Operating volumes (i.e., end-expiratory and end-inspiratory lung volumes) will be derived
from dynamic inspiratory capacity maneuvers as previously described. Expiratory flow
limitation will be measured by placing tidal flow-volume loops within the maximum flow-volume
loop. Briefly, a maximum flow-volume loop will be constructed by taking the highest
expiratory flows for any given lung volume from a series of graded vital capacity maneuvers
performed before and after exercise to account for both thoracic gas compression and
exercise-induced bronchodilation. Tidal flow-volume loops will be ensemble averaged and
placed within the maximum flow-volume loop according to the measured end-expiratory lung
volume. The degree of expiratory flow limitation will be calculated as the percentage overlap
between the expired portion of the ensemble averaged tidal flow-volume loop and the maximum
flow-volume loop.
Sample Size and Statistical Analyses: The primary endpoint for this study will be dyspnea
ratings during exercise at iso-time, defined as the highest equivalent submaximal time
achieved during both constant-load exercise tests by a given patient. Using a two-tailed
paired subject formula with α=0.05 and β=0.80, we estimate that 16 participants are needed to
detect a minimal clinically important difference of ±1 Borg 0-10 scale units at iso-time
between treatments, assuming a standard deviation of ±1 Borg 0-10 scale units. Assuming a 20%
rate of attrition, at least 20 participants will need to enter the study to ensure adequate
power for the primary and secondary endpoints.

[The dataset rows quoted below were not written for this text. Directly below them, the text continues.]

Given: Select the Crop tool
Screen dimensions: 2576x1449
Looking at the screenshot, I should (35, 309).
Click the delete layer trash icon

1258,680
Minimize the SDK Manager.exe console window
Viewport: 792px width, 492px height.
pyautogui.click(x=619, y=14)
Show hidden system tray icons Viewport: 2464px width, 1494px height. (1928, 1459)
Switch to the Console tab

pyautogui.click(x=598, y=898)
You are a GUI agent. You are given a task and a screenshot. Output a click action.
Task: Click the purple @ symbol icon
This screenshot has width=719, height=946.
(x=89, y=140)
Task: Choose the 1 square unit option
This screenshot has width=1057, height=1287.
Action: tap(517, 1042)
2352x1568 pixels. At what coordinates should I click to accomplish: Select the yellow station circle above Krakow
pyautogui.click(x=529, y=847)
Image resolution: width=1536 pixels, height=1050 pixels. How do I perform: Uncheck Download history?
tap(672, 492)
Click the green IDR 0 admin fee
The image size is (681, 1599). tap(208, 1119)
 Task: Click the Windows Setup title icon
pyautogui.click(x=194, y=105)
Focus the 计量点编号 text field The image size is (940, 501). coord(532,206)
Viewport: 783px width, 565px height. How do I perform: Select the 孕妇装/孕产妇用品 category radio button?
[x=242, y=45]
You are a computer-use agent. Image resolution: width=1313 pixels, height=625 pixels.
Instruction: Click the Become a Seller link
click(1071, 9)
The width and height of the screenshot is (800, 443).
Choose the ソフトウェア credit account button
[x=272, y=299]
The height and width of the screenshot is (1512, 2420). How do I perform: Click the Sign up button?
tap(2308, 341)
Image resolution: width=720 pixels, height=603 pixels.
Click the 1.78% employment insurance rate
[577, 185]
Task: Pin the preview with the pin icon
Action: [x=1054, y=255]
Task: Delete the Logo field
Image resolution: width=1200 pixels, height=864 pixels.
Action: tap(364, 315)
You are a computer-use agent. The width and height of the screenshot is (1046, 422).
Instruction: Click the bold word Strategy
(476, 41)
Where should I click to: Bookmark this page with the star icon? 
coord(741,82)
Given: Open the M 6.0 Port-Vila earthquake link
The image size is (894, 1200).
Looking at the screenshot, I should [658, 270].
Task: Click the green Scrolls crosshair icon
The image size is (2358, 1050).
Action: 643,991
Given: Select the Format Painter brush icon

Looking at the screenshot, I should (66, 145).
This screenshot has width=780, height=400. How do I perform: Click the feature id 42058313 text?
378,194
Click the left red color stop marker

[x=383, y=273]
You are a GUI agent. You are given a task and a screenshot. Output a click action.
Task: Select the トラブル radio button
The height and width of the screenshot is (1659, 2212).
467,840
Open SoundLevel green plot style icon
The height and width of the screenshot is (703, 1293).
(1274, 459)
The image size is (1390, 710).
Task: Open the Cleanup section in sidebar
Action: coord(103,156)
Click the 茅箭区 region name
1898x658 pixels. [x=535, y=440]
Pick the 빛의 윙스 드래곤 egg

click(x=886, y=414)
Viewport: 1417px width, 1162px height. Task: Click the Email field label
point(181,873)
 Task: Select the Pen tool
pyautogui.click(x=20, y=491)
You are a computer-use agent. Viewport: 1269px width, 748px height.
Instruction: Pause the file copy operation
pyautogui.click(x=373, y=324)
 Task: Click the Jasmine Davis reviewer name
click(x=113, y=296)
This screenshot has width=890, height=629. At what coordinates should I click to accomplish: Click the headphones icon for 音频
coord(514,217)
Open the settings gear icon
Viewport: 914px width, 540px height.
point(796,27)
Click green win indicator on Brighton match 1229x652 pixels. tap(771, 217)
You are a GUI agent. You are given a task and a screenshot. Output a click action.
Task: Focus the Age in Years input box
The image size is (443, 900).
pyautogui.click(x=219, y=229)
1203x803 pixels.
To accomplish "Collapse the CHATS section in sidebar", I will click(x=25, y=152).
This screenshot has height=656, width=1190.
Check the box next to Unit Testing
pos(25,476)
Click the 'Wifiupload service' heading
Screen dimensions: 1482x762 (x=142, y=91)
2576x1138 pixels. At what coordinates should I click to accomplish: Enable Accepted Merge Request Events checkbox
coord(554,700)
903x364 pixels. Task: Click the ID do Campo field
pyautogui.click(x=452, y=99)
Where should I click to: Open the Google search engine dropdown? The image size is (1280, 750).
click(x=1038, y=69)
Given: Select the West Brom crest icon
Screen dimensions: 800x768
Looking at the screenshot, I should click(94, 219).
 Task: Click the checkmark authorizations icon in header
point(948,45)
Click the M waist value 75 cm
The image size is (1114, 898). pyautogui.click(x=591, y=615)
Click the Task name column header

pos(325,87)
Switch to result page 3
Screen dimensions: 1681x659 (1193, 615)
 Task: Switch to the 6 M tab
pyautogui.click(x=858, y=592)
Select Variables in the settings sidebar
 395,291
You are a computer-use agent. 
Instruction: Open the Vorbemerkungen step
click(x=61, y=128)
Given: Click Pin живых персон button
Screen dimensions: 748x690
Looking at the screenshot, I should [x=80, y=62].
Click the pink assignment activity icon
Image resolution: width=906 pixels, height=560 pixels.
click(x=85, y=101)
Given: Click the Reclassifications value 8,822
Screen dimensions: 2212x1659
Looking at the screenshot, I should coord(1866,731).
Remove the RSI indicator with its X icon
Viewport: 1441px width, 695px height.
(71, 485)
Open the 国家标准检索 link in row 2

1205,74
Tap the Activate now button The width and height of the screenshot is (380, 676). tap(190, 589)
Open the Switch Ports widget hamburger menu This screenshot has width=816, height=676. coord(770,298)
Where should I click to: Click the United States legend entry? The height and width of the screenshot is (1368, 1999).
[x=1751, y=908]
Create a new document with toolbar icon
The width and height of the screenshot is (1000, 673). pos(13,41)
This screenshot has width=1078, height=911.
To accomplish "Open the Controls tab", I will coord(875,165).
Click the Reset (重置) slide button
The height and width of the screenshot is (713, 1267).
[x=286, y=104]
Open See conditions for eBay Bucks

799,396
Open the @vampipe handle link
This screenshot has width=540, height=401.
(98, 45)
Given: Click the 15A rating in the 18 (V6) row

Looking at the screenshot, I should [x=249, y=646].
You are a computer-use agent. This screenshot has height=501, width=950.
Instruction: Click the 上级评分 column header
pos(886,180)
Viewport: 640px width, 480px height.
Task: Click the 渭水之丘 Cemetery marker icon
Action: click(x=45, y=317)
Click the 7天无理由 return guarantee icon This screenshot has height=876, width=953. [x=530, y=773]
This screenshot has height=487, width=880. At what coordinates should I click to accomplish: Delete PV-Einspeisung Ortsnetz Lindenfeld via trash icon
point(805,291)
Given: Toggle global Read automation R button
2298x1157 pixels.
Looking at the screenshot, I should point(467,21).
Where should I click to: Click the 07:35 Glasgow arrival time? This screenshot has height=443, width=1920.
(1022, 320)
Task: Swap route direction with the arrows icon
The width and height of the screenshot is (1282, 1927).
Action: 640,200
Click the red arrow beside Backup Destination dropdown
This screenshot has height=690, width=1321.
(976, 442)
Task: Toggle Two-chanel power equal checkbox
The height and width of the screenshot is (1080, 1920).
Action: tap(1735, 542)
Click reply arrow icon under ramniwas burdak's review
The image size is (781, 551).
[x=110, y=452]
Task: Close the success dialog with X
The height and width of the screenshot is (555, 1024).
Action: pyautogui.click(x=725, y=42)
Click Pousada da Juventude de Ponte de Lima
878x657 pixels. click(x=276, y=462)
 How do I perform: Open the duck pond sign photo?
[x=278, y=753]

Paired t-tests or Wilcoxon signed-rank tests will be used to identify changes in iso-time
dyspnea (primary outcome) and secondary outcome measures (e.g. endurance time; iso-time leg
discomfort ratings, operating volumes, etc.) comparing salbutamol to placebo. Possible
crossover and period effects for all outcomes will be assessed using paired t-tests according
to recommended guidelines for design and analysis of crossover trials. Qualitative
descriptors of dyspnea and reasons for stopping exercise will be compared using McNemar's
test. Multivariate models will be developed to identify predictors of between-test
differences in outcomes (e.g. iso-time Borg dyspnea scale and exercise endurance time) for
each individual. Predictor variables will include the between-test difference in operating
lung volumes, dynamic hyperinflation, and expiratory flow limitation at iso-time.